Vereador Maicon Nogueira (PP) fez um desabafo e um pedido para instauração de uma CPI para apurar o caos na Saúde de Campo Grande. A fala ocorreu durante sessão na manhã desta terça-feira (10).
Nogueira, do mesmo partido da prefeita Adriane Lopes, o Progressistas, mas crítico à gestão, teve parte do mandato dedicado a visitar e fiscalizar unidades de saúde da Capital. Ele lamenta não ter respostas sobre a falta de insumos básicos e mais complexos, como a dipirona e fitas de medição para diabéticos.
''Não temos essas respostas, sobre o porquê de um gerente da unidade não está na sala... porque a sala da Assistência Social está fechada'', refletiu o parlamentar durante o desabafo.

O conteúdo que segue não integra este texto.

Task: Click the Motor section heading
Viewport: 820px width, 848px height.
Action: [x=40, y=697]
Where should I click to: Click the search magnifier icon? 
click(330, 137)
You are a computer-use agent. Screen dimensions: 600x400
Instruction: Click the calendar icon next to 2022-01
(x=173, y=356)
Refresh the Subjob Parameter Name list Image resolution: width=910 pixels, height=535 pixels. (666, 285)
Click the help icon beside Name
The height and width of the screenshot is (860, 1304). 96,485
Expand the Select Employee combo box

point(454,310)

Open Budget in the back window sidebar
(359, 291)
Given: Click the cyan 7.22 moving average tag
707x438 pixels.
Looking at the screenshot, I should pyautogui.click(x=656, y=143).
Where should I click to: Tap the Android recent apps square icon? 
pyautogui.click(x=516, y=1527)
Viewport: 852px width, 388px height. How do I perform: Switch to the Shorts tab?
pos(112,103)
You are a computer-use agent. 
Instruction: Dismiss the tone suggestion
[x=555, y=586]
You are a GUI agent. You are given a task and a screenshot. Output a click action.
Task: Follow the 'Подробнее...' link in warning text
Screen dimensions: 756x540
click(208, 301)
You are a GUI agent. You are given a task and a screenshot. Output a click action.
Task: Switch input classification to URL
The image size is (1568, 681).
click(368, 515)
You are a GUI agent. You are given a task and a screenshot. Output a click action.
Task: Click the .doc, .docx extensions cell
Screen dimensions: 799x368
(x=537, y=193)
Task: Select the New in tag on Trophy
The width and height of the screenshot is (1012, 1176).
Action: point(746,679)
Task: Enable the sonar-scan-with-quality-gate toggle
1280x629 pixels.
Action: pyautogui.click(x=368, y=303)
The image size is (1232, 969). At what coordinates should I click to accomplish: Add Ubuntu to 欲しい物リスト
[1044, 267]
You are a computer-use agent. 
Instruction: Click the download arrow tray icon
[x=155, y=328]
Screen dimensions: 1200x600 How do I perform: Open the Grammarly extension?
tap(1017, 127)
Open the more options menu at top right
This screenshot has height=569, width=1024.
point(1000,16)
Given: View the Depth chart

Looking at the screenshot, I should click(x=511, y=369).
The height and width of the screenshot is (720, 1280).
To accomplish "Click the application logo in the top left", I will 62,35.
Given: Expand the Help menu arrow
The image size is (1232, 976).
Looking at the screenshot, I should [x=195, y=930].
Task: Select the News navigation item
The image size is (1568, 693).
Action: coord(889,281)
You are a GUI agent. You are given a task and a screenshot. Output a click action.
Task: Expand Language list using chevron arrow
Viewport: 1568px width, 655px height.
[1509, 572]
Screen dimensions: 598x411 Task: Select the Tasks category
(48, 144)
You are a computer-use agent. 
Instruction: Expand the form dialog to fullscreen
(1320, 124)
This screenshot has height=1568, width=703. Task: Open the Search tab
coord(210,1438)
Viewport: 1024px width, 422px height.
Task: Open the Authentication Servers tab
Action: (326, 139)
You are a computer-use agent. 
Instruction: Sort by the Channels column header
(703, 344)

Outro ponto destacado são as agressões de populares contra guardas civis metropolitanos que atuam nas unidades de saúde e o contrário, de pessoas pelos servidores da segurança, em razão de estarem alteradas por não ter atendimento.
''Coitado do guarda municipal que tem de controlar a fúria da pessoa que não está sendo atendida'', observou Maicon.
CPI e contratos
O parlamentar refletiu também sobre os ‘’donos’’ dos contratos com a Saúde de Campo Grande, ressaltando que há muito dinheiro envolvido. na Saúde municipal.
''É muita grana! São 2 bilhões de reais do bolso do contribuinte [que vão para a saúde] e não se vê melhora'', questionou o parlamentar, que garantiu apoio a quem já assinou o requerimento de abertura da Comissão.
São necessários votos de dez vereadores para abrir a CPI. O proponente da investigação, vereador Jean Ferreira (PT), contabiliza apenas quatro. Ele disse esperar que em breve, com mais assinaturas, as suspeitas sobre a gestão na saúde possam ser investigadas.